El Merkury Will Fill Philly’s Central American Street Food Chasm

Owner Sofia Deleon will launch a virtual restaurant first and a brick and mortar second.

elmerkury-940

El Merkury/Facebook

In Central America, the street food scene is huge. In Philly, it is not. We’re a city of brick and mortars and, if not, food trucks (licensing and meddling bureaucracy are nemeses to a healthy street food scene). But even with Philly’s Central American restaurants, only a small few exist, most of them on the outskirts of the city or even the ‘burbs. You might stumble upon some Central American foods in South Philly (pupusas, taquitos, etc.), but they’re so often muddled into taqueria menus — lost to Philly’s familiarity with Mexican tacos and quesadillas.

Soon-to-be restaurant owner Sofia Deleon of El Merkury took notice.

Deleon grew up in Guatemala and was 12 years old when she realized she could turn food into money. She sold ice cream at school — her first foray into the food business, one she’d eventually commit her entire life to with a bachelor’s from Michigan State in food industry management. After school, she worked in a few kitchens around the country before landing in Philly nearly three years ago. And like the story often goes, she fell in love, “Philly is a very open-minded city when it comes to food.”

But here she found that Mexican food outshone the great joys of Central American cuisine and the only way to bridge the gap was to open a restaurant of her own.

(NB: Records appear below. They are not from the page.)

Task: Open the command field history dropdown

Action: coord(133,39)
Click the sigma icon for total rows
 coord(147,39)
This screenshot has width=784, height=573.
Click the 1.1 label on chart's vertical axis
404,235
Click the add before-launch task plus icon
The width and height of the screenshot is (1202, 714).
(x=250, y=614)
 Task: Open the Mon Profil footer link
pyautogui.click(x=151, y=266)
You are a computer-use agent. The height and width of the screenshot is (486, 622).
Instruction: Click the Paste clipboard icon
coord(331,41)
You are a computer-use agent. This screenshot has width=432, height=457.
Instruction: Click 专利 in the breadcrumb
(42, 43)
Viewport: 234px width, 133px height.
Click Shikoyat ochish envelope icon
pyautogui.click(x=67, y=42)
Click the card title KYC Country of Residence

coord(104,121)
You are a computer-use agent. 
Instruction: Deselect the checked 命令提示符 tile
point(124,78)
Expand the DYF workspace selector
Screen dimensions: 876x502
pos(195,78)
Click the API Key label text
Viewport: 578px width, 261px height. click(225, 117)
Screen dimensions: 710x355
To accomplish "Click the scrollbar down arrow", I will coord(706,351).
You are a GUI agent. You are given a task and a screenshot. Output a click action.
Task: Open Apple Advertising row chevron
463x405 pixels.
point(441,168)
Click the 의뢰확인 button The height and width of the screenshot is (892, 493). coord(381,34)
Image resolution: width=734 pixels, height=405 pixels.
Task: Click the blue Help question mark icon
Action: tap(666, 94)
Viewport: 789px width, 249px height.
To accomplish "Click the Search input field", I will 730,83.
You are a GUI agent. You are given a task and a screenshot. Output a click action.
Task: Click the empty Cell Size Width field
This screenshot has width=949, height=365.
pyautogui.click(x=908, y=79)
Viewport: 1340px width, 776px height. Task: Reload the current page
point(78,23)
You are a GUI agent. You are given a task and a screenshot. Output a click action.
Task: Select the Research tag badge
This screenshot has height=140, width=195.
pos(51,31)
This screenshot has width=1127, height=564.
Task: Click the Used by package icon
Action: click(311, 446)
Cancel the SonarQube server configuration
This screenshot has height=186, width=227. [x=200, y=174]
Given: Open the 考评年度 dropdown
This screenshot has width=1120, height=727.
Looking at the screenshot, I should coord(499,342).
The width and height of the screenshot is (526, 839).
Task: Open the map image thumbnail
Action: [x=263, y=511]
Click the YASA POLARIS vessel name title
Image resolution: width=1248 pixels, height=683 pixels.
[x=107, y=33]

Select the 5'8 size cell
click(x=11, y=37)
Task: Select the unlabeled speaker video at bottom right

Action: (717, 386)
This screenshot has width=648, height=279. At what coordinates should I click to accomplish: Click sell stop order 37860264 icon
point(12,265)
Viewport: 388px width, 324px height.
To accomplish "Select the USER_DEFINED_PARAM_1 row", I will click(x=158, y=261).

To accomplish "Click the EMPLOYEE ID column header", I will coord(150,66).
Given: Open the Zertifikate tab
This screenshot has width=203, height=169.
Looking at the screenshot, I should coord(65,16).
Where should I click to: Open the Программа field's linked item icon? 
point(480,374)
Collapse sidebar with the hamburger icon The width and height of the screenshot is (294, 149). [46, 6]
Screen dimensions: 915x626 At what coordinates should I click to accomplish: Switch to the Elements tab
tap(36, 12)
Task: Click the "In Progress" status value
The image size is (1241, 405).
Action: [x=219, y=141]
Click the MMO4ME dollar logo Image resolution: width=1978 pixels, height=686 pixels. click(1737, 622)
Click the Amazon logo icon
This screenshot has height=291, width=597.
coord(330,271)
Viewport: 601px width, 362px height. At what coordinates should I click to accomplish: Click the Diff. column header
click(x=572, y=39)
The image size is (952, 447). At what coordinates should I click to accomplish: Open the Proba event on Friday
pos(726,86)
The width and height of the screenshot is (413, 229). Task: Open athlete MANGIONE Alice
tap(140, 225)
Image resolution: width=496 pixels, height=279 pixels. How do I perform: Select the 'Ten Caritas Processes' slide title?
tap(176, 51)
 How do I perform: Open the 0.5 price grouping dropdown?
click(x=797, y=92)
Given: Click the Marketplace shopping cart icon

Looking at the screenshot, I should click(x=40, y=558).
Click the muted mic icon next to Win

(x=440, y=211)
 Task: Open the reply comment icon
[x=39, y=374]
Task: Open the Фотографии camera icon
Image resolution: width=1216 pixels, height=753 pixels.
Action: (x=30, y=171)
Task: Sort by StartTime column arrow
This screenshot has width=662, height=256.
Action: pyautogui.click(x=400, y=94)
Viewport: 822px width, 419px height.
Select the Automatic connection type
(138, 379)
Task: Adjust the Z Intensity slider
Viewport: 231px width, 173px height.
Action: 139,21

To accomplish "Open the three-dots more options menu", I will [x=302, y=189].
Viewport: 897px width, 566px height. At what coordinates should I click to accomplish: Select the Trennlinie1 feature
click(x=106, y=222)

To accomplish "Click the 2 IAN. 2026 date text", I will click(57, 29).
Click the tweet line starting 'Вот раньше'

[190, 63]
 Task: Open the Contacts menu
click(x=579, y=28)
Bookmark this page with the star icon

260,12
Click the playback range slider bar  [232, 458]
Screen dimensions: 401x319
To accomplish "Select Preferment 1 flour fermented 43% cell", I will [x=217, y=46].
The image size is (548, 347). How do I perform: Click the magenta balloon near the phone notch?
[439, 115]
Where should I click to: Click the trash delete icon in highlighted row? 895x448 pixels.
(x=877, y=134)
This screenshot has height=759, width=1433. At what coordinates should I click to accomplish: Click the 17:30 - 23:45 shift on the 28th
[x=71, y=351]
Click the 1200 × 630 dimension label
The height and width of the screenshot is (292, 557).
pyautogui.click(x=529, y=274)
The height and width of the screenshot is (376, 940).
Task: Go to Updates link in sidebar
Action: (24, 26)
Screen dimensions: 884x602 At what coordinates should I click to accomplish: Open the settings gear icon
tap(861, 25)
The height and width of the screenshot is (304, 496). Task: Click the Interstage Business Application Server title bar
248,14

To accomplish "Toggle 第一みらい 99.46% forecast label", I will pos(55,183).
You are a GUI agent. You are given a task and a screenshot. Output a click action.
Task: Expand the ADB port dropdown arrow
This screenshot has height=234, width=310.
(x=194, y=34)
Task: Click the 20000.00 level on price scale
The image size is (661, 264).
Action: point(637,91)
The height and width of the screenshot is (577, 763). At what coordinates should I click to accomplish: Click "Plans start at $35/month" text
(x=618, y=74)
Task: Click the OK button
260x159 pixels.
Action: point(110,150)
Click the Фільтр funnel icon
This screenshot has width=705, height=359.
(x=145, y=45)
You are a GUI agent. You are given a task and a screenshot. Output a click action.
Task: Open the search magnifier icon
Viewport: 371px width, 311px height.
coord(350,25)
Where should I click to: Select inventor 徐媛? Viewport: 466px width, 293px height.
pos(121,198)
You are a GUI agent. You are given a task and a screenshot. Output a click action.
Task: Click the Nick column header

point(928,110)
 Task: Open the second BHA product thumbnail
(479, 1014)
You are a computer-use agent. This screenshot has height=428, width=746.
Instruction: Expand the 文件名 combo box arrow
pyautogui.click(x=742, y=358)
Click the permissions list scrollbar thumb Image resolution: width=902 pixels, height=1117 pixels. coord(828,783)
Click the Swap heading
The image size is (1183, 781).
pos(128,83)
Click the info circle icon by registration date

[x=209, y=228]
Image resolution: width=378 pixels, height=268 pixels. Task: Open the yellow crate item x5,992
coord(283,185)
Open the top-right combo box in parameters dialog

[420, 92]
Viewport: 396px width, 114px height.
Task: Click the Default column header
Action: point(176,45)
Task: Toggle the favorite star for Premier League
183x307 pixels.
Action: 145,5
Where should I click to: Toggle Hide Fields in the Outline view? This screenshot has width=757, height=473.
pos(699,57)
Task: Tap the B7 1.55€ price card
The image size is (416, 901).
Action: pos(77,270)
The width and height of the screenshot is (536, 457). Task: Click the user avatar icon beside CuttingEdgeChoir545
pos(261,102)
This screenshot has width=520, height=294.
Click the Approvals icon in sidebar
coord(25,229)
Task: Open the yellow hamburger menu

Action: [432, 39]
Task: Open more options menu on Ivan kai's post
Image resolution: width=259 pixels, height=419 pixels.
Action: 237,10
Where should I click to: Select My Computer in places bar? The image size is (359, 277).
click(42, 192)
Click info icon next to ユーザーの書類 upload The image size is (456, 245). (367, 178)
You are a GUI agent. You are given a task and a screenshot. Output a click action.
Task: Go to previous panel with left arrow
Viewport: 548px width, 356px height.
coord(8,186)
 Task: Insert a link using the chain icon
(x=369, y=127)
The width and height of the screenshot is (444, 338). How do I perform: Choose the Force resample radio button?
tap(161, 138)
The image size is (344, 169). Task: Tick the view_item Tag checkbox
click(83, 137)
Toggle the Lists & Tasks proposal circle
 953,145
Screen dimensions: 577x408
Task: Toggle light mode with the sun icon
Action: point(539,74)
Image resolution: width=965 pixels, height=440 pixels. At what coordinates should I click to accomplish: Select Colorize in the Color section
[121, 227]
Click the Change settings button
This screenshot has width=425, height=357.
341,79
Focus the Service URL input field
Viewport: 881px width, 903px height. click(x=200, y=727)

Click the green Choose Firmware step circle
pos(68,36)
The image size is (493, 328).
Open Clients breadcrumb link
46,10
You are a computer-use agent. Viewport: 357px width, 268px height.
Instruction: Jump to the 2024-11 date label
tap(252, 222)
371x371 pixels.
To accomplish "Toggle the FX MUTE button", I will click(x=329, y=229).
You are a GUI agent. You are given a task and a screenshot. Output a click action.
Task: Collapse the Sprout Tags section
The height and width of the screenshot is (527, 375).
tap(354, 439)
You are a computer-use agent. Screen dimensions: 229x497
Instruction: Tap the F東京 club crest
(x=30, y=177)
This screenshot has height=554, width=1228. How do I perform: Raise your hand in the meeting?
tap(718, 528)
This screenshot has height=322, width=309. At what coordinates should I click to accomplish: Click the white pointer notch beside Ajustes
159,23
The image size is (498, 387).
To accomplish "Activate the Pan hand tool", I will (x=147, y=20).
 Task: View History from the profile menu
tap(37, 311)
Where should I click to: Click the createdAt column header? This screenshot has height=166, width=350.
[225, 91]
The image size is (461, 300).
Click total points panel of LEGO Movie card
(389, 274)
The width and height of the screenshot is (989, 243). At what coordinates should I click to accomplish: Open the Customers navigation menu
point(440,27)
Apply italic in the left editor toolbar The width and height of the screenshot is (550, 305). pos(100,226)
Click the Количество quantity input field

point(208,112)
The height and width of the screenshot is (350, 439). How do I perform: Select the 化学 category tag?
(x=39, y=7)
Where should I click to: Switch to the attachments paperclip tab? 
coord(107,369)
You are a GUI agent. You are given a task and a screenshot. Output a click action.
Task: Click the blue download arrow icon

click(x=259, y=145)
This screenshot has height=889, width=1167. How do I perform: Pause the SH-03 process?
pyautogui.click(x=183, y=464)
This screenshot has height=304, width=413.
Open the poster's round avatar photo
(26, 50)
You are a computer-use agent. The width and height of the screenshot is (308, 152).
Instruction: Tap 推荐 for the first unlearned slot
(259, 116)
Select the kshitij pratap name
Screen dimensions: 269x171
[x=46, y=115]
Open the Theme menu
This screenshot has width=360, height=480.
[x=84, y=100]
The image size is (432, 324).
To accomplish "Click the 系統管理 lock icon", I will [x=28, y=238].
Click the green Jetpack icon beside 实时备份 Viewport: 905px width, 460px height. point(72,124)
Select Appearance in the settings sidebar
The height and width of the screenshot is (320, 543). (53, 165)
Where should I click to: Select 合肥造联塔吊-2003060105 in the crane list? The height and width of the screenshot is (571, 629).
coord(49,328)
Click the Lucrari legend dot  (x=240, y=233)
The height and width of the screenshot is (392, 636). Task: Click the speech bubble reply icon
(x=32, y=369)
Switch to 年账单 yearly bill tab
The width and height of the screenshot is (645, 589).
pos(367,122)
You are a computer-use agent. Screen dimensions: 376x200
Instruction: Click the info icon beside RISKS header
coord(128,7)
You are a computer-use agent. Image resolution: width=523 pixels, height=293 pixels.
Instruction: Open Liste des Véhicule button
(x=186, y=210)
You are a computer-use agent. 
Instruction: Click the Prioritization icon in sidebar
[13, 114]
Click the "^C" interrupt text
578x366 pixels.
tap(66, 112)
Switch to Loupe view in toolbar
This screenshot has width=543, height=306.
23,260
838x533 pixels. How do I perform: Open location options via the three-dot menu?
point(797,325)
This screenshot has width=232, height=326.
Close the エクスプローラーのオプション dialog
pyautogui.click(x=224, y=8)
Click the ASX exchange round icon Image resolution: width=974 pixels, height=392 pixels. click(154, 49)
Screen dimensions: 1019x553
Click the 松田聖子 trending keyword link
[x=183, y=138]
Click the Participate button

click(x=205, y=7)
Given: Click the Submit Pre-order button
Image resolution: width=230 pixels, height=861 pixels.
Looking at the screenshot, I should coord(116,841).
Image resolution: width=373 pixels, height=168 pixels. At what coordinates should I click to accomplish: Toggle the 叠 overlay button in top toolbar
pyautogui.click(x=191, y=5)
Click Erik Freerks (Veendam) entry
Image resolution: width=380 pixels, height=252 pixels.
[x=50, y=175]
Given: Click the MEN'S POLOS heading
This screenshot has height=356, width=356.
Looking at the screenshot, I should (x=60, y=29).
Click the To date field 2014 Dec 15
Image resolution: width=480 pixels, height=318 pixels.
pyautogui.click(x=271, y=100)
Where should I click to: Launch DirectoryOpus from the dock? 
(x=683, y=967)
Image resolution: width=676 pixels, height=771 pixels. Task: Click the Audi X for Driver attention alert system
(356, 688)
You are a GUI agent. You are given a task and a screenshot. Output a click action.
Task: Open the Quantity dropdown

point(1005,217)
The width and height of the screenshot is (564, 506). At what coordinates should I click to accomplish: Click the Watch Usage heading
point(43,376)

Her restaurant would focus primarily on the street foods of Guatemala and El Salvador — street food for its casualness in this is “age of on-demand.” She’s currently scouting locations in Center City for a brick and mortar (she’s almost secured one, so stay tuned), but before she does, she’s decided to launch El Merkury (slang for “market”) from a commissary kitchen, which she’ll link up to Uber Eats and GrubHub in two weeks. “I first want people to try the food and learn to like it. Create a market.”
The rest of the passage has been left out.